PAGE EXTRACT:

A Digital Archive of OSR RPG Material

June 14, 2011 8:06 pm / 9 Comments / Chris

It’s said that to a carpenter, everything eventually looks like a nail. I just finished an MLIS degree, so everything I see needs to be organized and preserved.

Over the last year or so, and especially in the last few months, I have wondered if the OSR needs a digital archive/library of gaming rules (spells, monsters, house rules, window dressing) that has been published under and OGL and/or CC license.

By digital archive, I mean a website, but I don’t mean a wiki or a list of links to the sites where the materials originated (although that is certainly a good thing). I mean a database that houses the information (each distinct piece of work) and the metadata necessary for users to browse and search for materials by theme, ruleset, inspiration, etc.

INPUT ROWS:
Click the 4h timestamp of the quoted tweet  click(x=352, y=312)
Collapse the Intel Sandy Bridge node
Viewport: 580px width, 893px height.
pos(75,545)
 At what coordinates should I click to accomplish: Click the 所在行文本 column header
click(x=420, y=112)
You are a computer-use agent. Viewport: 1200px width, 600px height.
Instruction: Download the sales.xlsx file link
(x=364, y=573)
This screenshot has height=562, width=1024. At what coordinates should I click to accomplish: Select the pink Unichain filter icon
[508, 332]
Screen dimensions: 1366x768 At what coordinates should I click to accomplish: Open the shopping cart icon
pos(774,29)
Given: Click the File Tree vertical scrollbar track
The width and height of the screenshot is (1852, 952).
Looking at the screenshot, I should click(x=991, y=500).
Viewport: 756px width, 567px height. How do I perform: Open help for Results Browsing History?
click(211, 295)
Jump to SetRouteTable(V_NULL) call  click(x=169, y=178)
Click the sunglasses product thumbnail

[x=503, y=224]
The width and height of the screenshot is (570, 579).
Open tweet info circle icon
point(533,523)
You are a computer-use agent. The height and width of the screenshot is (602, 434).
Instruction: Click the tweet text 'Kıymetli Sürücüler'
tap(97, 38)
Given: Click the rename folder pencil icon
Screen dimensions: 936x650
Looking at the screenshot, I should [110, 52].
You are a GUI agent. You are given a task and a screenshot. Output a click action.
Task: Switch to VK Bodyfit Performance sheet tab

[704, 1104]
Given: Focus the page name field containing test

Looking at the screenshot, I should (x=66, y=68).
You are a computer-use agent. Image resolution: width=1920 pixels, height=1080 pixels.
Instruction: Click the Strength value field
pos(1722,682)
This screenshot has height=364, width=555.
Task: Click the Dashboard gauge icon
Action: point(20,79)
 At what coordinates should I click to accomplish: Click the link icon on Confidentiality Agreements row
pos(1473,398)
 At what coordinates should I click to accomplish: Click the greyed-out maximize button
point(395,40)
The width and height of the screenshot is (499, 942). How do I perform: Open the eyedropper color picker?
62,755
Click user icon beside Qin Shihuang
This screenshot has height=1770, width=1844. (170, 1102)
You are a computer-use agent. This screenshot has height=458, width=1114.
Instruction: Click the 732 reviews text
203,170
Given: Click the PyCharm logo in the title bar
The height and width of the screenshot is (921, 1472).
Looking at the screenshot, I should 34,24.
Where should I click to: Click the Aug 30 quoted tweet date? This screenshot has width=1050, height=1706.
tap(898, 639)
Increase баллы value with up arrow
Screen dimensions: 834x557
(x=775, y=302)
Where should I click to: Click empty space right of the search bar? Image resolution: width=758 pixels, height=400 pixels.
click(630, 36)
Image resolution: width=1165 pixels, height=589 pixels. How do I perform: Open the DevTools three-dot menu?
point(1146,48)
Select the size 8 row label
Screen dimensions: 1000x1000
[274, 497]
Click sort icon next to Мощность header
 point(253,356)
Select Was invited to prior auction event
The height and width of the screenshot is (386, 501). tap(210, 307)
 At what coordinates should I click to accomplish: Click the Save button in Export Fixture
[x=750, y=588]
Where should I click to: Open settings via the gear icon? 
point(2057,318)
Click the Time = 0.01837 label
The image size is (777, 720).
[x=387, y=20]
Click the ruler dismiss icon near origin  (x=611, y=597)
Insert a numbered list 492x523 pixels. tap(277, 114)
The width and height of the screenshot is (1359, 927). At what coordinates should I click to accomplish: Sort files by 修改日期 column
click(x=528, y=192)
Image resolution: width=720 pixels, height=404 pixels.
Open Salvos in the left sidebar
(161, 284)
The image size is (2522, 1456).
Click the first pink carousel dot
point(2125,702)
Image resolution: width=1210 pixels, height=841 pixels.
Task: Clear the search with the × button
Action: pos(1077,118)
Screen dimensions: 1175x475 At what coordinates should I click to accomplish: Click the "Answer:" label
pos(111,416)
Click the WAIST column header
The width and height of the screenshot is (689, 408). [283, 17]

TASKS TO CARRY OUT:
(a) Reproduce the records starting at the line that has "The width and height of the screenshot is (1359, 927)." and running through the end of the records, swapping "sidebar" for "panel" and leaving everything else unchanged.
(b) Pick up the post about a digital archive of OSR RPG material after its final sentence and keep writing it.

ANSWERS FOR THIS EXERCISE:
(a)
The width and height of the screenshot is (1359, 927). At what coordinates should I click to accomplish: Sort files by 修改日期 column
click(x=528, y=192)
Image resolution: width=720 pixels, height=404 pixels.
Open Salvos in the left panel
(161, 284)
The image size is (2522, 1456).
Click the first pink carousel dot
point(2125,702)
Image resolution: width=1210 pixels, height=841 pixels.
Task: Clear the search with the × button
Action: pos(1077,118)
Screen dimensions: 1175x475 At what coordinates should I click to accomplish: Click the "Answer:" label
pos(111,416)
Click the WAIST column header
The width and height of the screenshot is (689, 408). [283, 17]

(b)
Why would this be useful?  Well-designed archive would serve two purposes:

  • A digital archive would make it easier to find good materials. It could be a single place to find that awesome centaur statblock or the quick and easy kung-fu system no matter who made it up. It would also separate the material from any bloggy stuff before, after or around it.
  • And of course it would preserve it against the day when the website that houses it disappears. By providing a means of easily setting up a mirror archive, it would ensure even against its own doom.

I would prefer something like this as a community-supported non-profit effort, by the way. Members (preferably the authors themselves) would need to enter content and make sure the metadata is accurate.

I am not proposing this project just now–I’ve got lots to take care of as it is. I just want to test the waters to see if it’s worth even thinking about. It seems to me that there’s enough good stuff out there that merits some sort of organization and backup.

What do y’all think?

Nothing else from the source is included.